» **What needs to be done**
Exactly as written, retype the lines that run from the line holding "How do I perform: Switch" through the end of the records below. Do not include pictures.

» **Input data**
********
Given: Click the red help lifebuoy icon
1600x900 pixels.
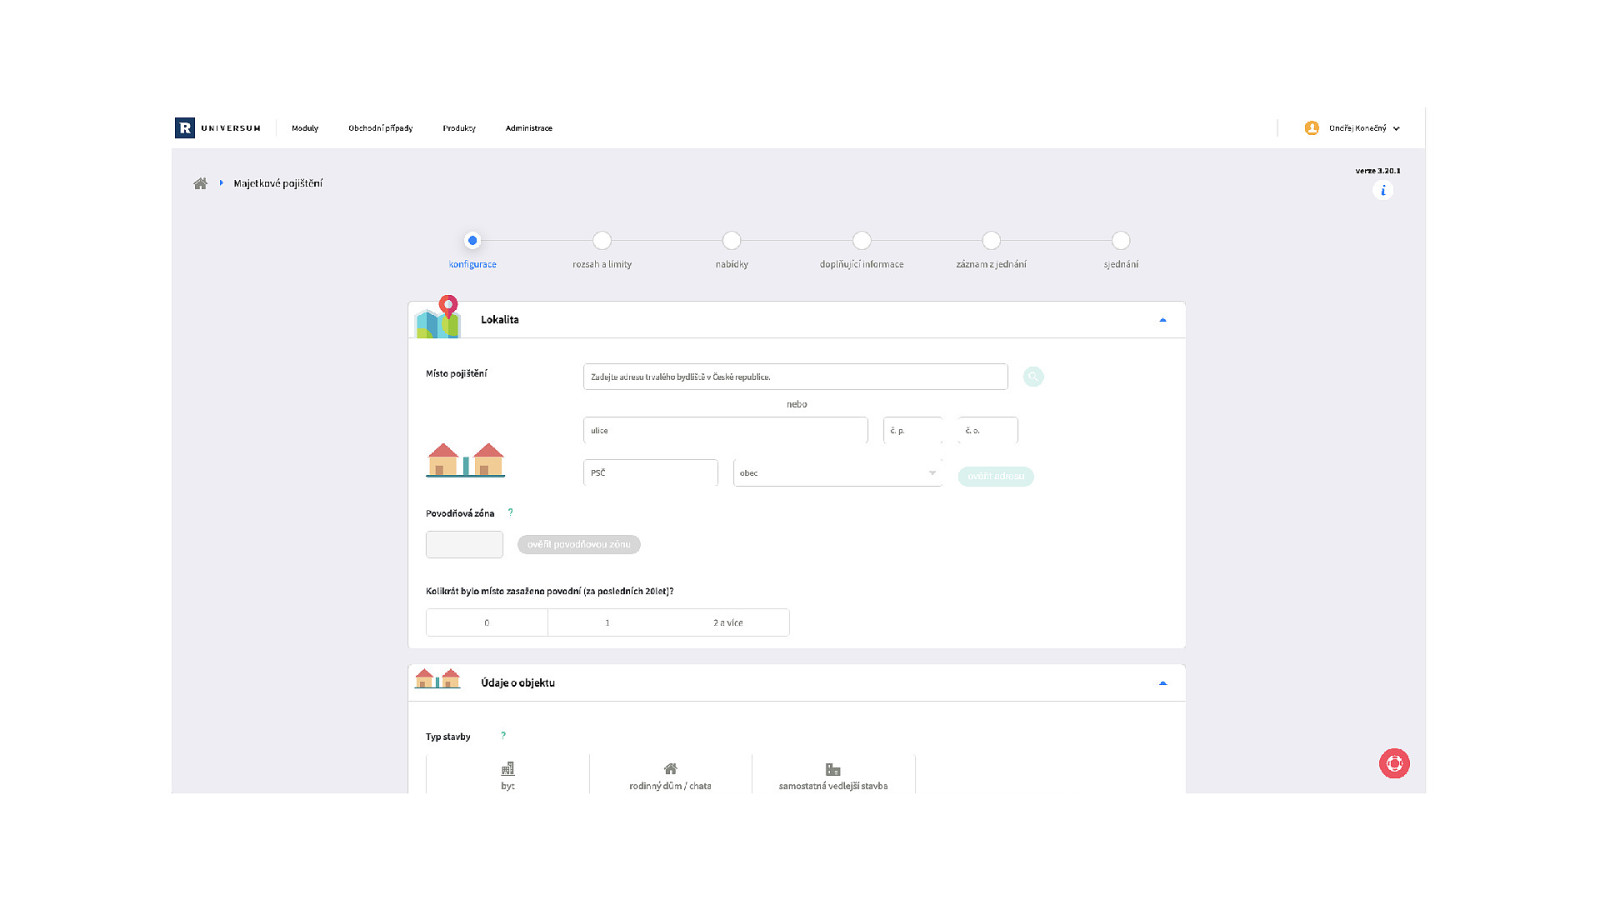Looking at the screenshot, I should [x=1394, y=764].
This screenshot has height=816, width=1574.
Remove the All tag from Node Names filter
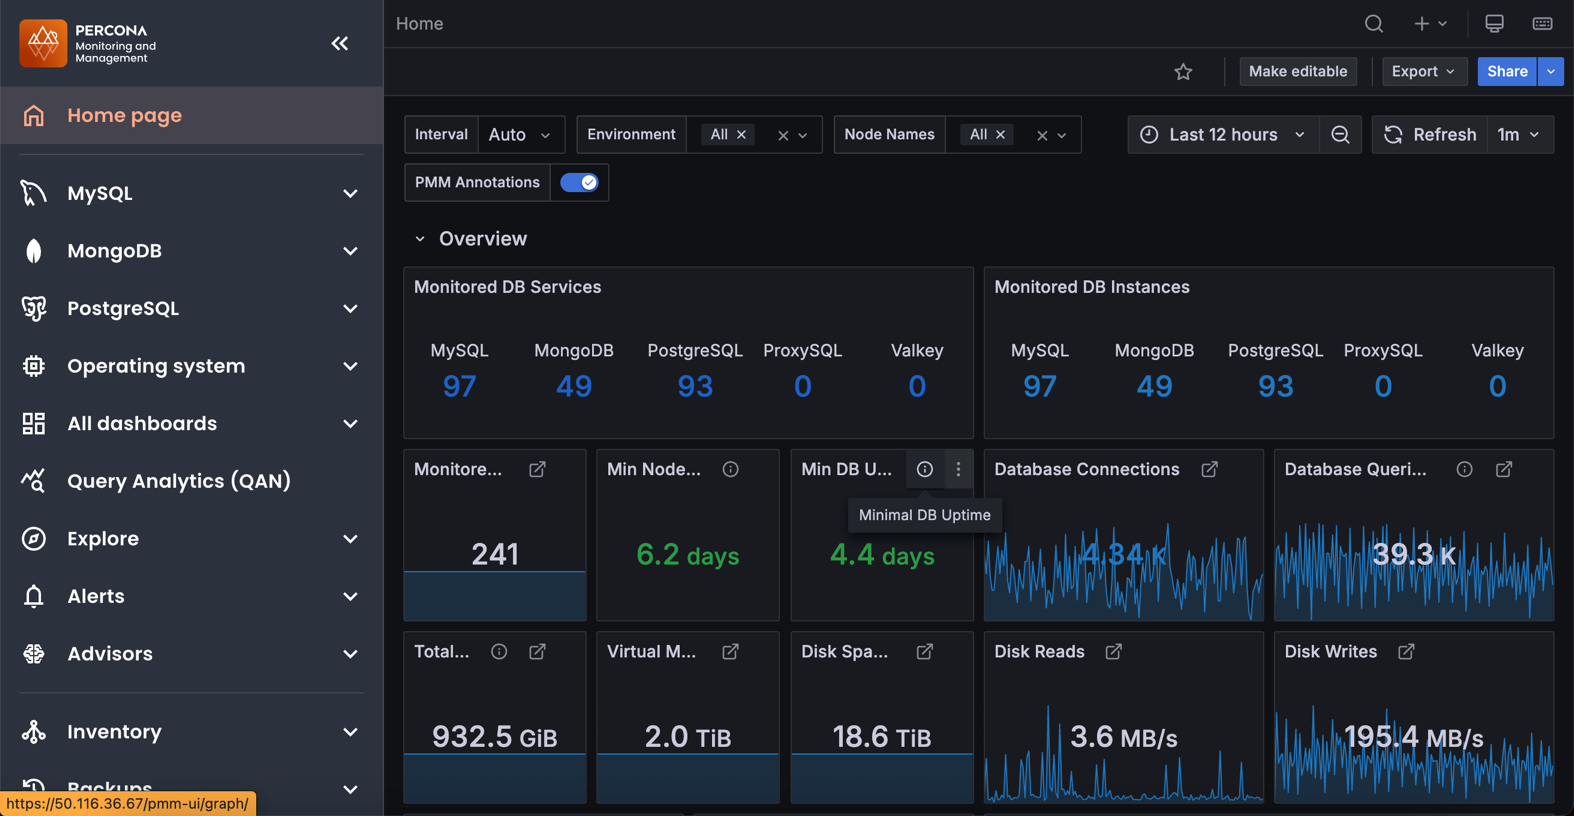pyautogui.click(x=1000, y=135)
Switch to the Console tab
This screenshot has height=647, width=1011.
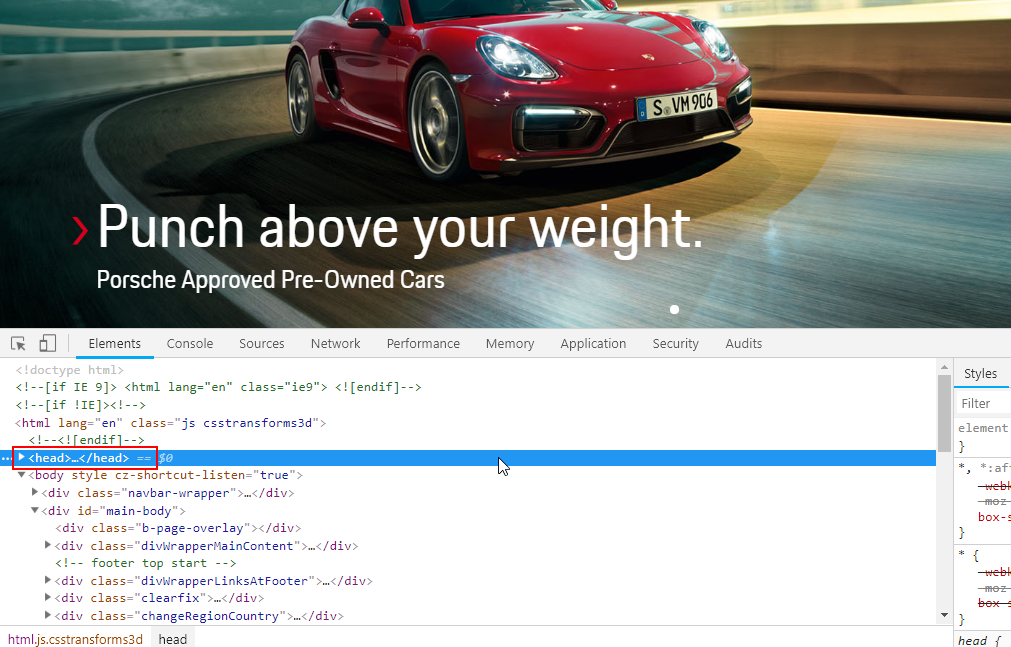(189, 343)
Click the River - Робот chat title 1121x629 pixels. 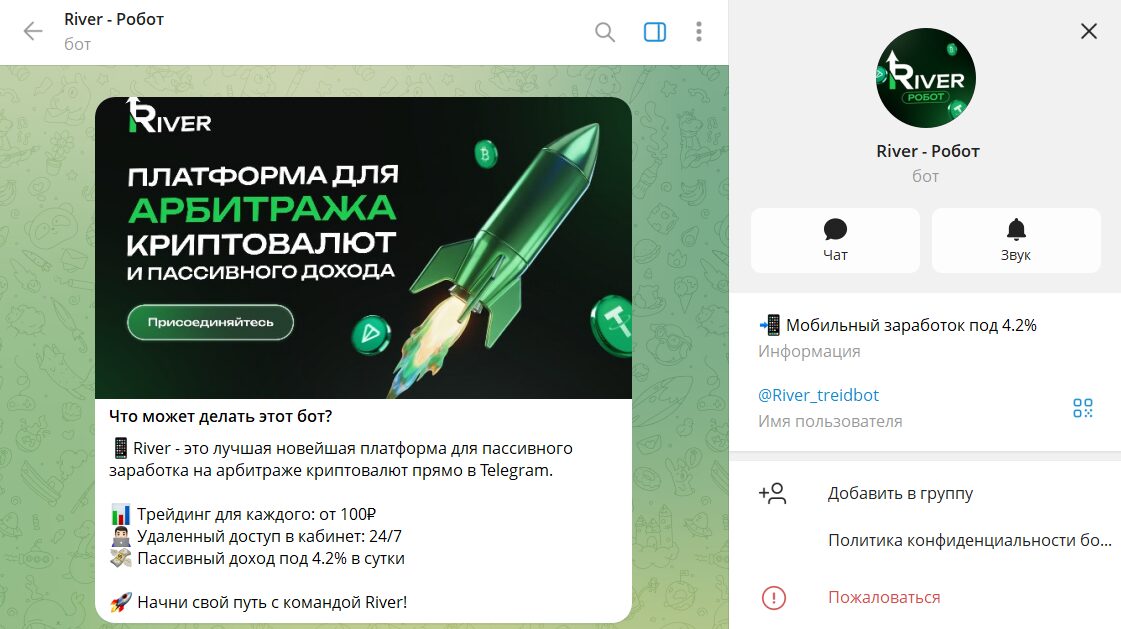click(114, 19)

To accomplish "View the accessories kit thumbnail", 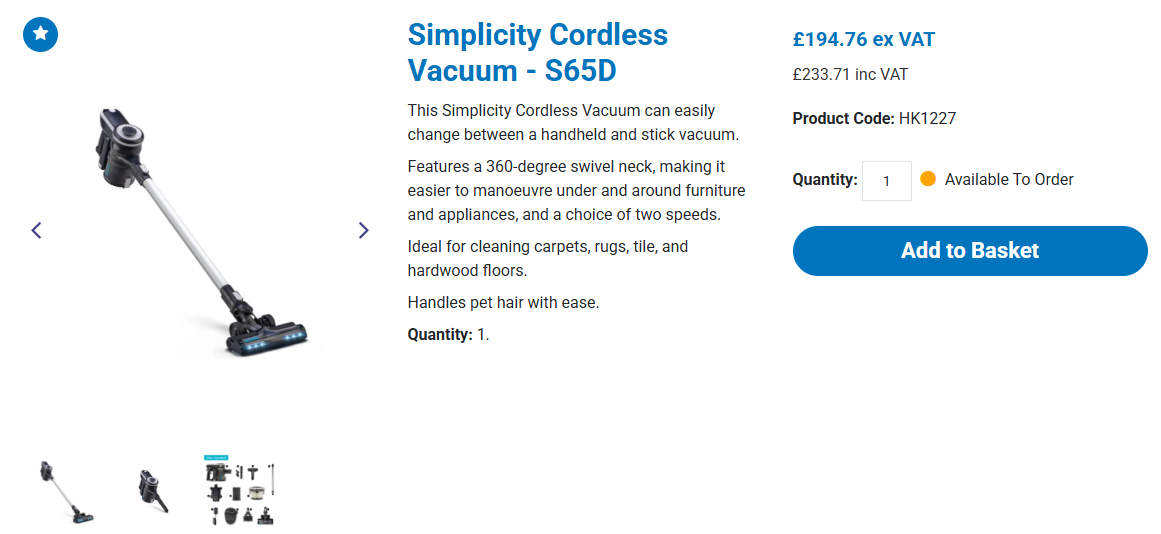I will coord(239,490).
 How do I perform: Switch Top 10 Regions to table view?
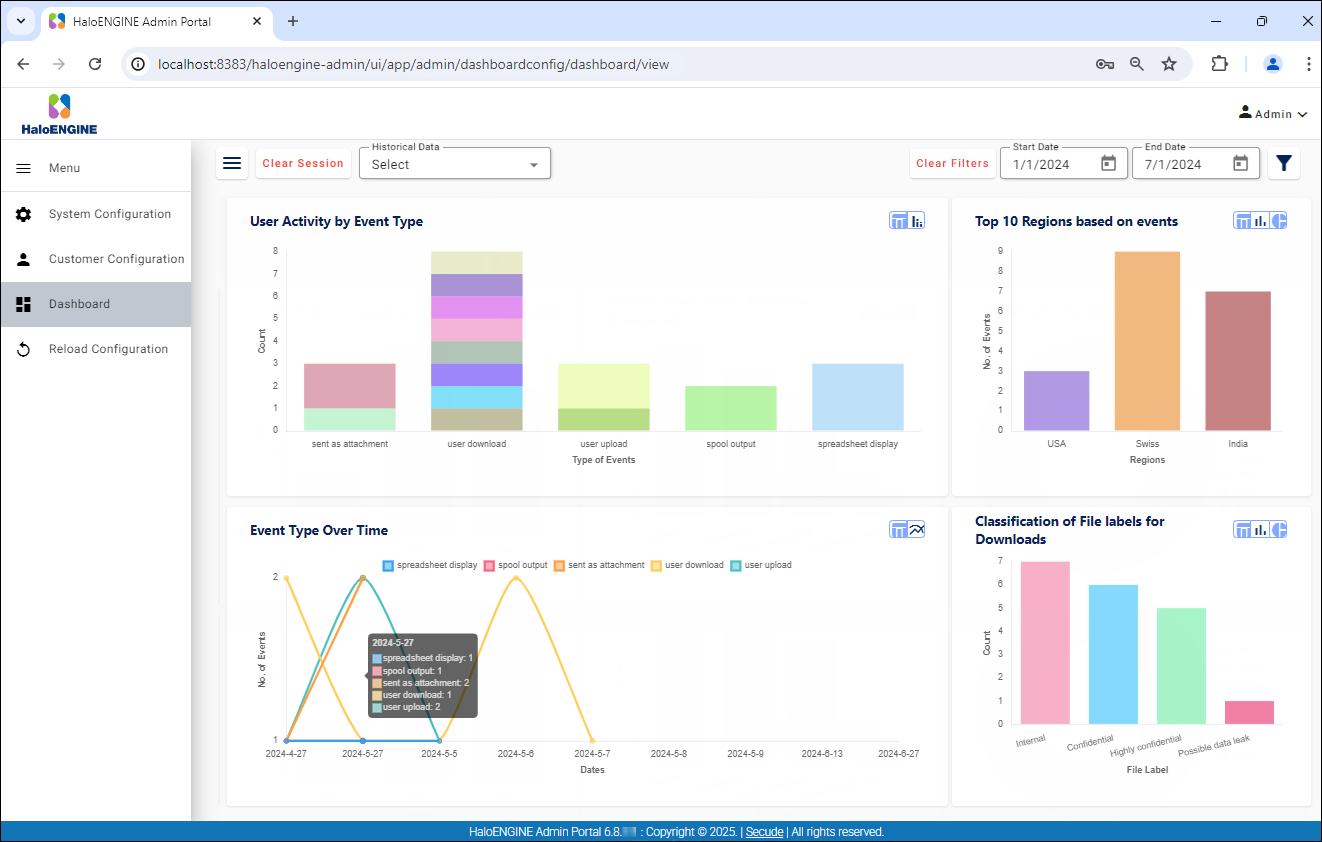pyautogui.click(x=1243, y=221)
********
» **Exercise response**
 How do I perform: Switch Top 10 Regions to table view?
pyautogui.click(x=1243, y=221)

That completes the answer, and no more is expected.